Because if this is how reviews are run, if the conclusions are preloaded, the questions are slanted, and dissent is stigmatised, then public trust dies.

We deserve legal reform processes that are open, intellectually honest, and grounded in reason, not ideological loyalty. We deserve reviews that treat disagreement as a feature of democracy, not a bug. And we deserve institutions that reflect the full, messy, glorious diversity of views that exist in this country and not just the ones endorsed by Wellington lobbyists.

References:
1 https://www.lawcom.govt.nz/assets/Publications/IssuesPapers/NZLC-IP53.pdf
2 https://www.lawcom.govt.nz/assets/Publications/IssuesPapers/NZLC-IP53.pdf
3 https://people.wgtn.ac.nz/Claudia.Geiringer


Ani O'Brien comes from a digital marketing background, she has been heavily involved in women's rights advocacy and is a founding council member of the Free Speech Union.
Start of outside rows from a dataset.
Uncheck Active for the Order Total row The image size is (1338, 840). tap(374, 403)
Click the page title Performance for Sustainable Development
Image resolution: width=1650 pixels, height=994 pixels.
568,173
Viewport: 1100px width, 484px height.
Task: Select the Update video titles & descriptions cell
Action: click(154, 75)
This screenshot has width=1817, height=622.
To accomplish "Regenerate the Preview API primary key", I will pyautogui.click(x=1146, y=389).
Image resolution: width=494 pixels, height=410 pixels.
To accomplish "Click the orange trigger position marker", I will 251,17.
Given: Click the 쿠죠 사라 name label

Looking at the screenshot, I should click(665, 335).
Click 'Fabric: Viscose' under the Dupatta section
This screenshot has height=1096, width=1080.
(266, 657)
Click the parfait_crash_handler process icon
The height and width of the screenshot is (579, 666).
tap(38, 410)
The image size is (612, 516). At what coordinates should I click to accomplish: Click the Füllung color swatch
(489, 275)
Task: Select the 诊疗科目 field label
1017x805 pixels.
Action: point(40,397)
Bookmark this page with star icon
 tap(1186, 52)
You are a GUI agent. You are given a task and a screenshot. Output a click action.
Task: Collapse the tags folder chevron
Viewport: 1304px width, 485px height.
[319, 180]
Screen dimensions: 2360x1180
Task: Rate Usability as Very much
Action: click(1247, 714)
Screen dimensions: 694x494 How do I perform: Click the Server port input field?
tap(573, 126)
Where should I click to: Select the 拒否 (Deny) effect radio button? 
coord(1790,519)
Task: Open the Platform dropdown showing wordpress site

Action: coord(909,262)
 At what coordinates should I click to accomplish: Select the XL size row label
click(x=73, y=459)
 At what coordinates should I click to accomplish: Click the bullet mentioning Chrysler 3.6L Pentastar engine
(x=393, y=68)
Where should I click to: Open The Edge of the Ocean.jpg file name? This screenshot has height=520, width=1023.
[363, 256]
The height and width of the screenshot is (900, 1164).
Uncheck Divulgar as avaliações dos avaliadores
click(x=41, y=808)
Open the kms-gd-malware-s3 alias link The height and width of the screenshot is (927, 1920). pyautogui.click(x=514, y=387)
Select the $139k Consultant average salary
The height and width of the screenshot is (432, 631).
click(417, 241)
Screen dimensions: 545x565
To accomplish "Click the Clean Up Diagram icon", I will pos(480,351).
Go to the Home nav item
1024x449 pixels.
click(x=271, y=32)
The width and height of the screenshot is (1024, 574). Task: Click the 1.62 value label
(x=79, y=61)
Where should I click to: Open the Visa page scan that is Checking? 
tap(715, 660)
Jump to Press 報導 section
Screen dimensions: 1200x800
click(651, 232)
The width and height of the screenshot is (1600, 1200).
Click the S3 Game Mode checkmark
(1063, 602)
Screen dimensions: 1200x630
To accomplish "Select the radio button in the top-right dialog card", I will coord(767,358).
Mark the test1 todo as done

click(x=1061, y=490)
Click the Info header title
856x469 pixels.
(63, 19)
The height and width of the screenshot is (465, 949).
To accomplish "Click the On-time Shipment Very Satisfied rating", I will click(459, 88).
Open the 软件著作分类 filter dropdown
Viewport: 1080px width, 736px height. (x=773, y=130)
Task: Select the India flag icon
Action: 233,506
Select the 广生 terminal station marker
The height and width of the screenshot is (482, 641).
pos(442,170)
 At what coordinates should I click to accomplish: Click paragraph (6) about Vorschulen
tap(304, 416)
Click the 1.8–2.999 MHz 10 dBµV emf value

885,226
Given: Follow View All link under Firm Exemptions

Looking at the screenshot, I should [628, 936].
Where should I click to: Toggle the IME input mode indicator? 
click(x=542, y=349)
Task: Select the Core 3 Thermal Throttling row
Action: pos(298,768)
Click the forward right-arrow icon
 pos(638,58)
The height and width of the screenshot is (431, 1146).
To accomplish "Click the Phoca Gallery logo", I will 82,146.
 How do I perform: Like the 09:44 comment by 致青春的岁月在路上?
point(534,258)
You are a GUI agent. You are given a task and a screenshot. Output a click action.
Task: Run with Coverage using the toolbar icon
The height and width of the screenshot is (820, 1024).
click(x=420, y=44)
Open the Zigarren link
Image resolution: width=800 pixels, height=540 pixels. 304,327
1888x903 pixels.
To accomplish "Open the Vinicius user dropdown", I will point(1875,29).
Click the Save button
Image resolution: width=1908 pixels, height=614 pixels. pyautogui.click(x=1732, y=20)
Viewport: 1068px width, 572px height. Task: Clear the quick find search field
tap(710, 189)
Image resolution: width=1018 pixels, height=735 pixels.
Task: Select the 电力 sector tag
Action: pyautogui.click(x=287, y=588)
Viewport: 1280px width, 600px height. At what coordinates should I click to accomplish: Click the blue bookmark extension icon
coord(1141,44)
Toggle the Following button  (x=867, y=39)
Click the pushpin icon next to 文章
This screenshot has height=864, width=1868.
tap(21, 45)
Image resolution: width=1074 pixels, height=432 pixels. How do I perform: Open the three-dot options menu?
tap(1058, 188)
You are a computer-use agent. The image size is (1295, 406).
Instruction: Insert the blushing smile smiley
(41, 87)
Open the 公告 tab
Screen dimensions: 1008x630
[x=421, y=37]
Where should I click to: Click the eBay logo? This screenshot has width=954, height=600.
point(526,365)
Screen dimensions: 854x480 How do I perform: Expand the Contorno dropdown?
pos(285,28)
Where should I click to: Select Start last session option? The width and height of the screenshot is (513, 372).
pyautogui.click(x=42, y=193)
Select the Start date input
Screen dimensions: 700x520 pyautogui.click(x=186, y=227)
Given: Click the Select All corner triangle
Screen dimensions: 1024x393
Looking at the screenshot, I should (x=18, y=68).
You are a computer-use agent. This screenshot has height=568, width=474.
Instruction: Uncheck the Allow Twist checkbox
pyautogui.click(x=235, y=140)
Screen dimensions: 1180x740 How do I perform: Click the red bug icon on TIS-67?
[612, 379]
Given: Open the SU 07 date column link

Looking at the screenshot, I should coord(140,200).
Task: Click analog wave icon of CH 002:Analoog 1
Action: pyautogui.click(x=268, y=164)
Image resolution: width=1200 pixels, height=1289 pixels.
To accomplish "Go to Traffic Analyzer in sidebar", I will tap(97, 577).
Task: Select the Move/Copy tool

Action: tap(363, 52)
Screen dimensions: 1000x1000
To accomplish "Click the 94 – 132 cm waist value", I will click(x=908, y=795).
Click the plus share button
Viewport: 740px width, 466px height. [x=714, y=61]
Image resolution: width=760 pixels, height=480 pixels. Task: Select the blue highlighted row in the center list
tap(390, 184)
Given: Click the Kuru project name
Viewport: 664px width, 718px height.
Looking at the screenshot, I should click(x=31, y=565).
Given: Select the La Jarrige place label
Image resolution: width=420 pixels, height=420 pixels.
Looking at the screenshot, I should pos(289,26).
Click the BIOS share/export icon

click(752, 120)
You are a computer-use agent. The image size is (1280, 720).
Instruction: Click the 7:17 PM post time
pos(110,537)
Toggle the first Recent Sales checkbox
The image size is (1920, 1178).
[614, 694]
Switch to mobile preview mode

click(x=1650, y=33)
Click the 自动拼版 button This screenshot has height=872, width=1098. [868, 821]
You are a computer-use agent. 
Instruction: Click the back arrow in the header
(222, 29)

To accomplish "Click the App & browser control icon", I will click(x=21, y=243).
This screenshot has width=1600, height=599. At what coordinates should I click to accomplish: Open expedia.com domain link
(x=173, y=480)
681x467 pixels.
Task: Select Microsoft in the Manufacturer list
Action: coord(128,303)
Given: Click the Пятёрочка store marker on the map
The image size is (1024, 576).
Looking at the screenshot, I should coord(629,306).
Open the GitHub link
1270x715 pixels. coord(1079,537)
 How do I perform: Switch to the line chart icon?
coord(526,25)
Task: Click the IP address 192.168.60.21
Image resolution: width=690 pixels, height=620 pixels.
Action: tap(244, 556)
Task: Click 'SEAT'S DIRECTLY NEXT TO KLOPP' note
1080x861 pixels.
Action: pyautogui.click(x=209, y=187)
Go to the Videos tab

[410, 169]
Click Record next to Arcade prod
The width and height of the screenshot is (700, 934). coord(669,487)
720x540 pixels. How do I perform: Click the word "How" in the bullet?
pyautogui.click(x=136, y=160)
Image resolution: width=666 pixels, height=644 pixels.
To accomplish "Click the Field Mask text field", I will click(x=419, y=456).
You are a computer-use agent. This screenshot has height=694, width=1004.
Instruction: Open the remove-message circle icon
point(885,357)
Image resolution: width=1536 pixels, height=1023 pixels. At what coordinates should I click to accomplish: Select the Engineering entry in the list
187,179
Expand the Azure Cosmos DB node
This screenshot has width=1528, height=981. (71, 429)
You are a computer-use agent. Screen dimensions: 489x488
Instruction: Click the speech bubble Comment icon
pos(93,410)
This article was originally published on Ani's Substack Site and is published here with kind permission.

2 comments:

Anonymous said...

There is only one way to review the Human Rights Act and that is to repeal it altogether, and close down the Commussion and Race Relations Office. Looking at the Commission's website their concerns are Maori Sovereignty, Treaty Partnership, making sure the public don't have a say regarding Maori wards, trans rights and helping "survivors" of "conversion practices" ie kids whose supposed sexual orientation is ignored. The Commission is just public funding to push the policies of TPM and the Greens, at the expense of real human rights.

Anonymous said...

With Claire Charters and Elizabeth Kerekere, the report can be discounted already.